- [DIRECTIONS FOR THIS TASK]
Copy out each line of the data that contains "screenshot".

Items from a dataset
**********
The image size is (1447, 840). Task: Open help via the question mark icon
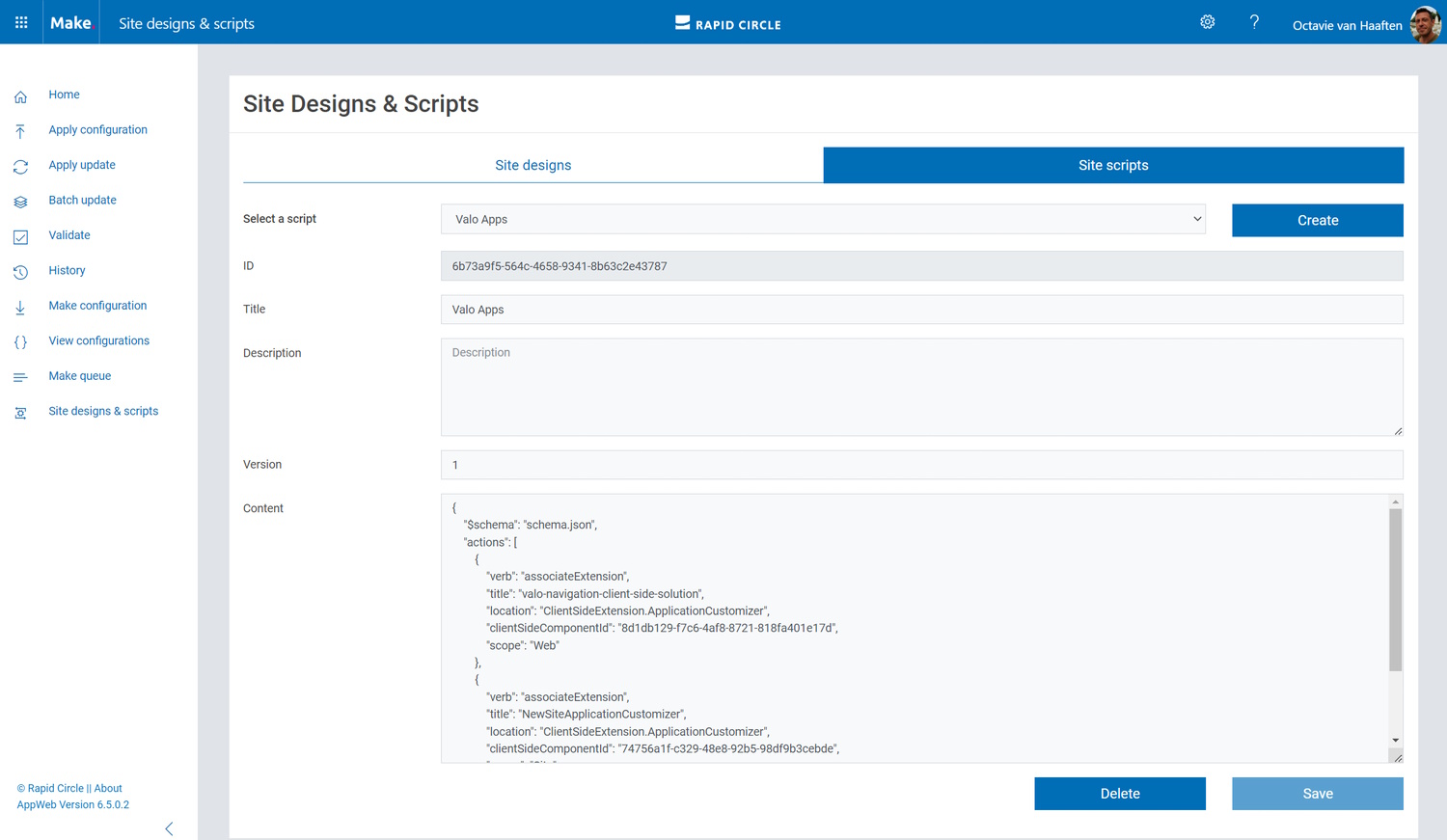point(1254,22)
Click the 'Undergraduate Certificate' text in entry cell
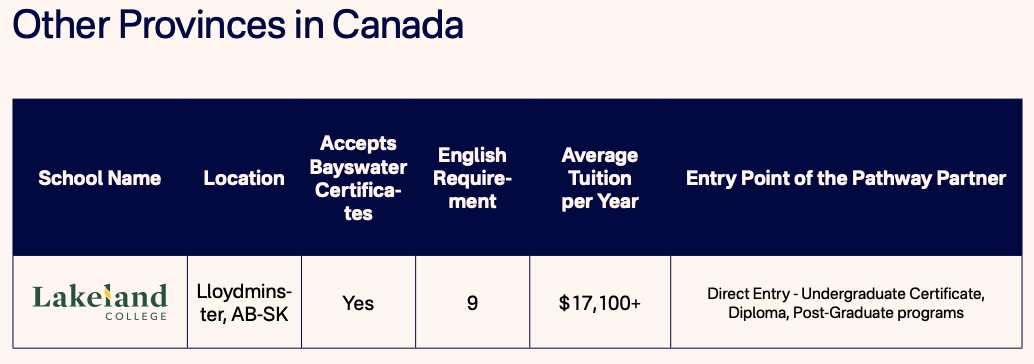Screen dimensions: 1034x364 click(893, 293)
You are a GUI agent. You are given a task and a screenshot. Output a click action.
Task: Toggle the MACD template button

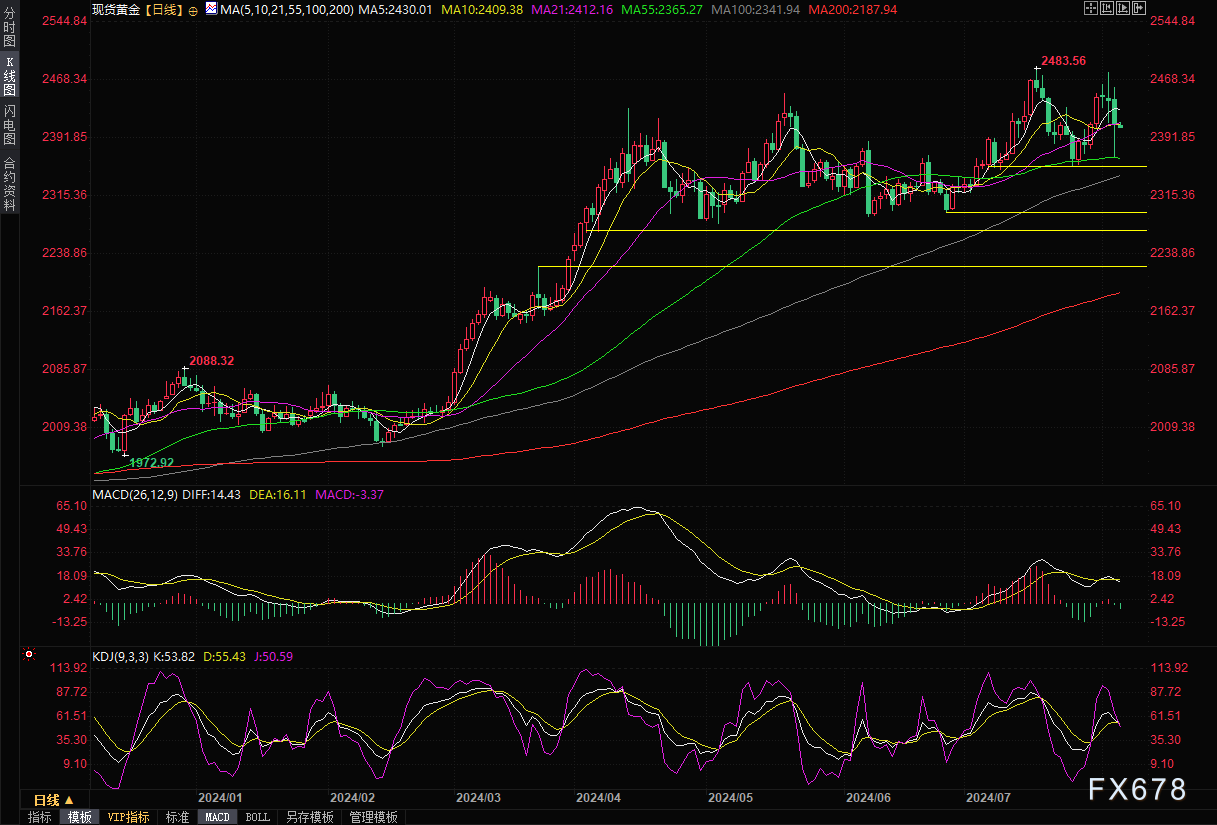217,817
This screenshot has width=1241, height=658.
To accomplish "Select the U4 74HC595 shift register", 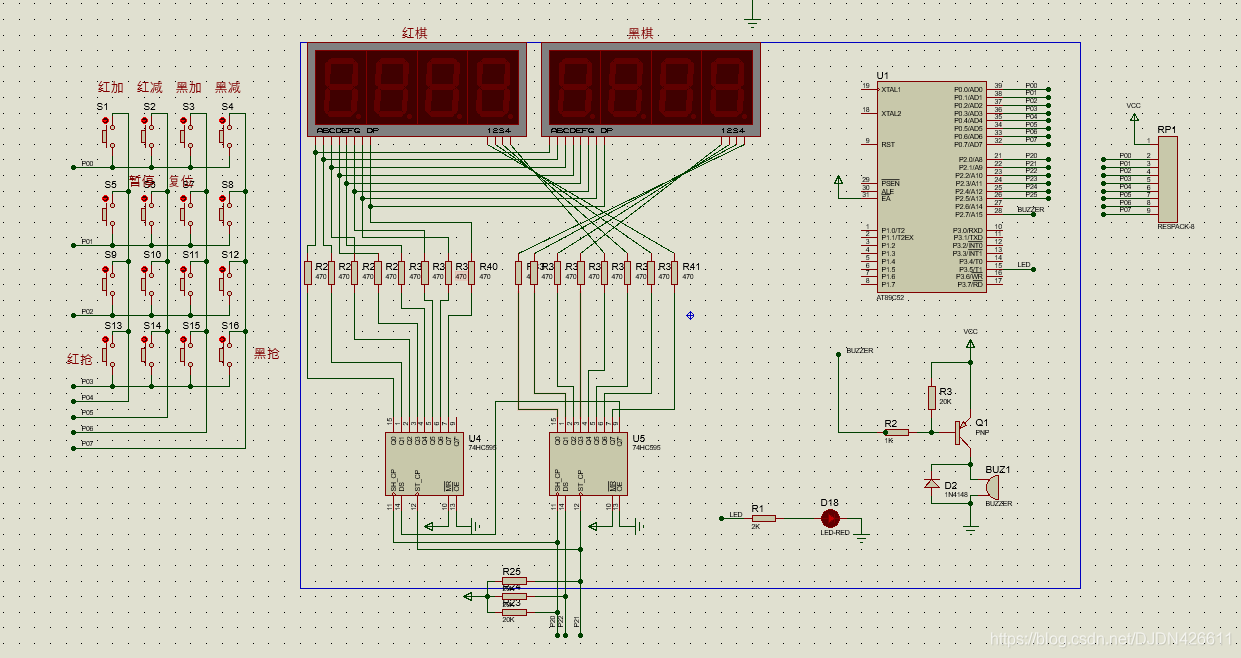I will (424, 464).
**********
- [SOLVED EXERCISE]
You are a GUI agent. You are given a task and a screenshot. Output a click action.
This screenshot has width=1241, height=658.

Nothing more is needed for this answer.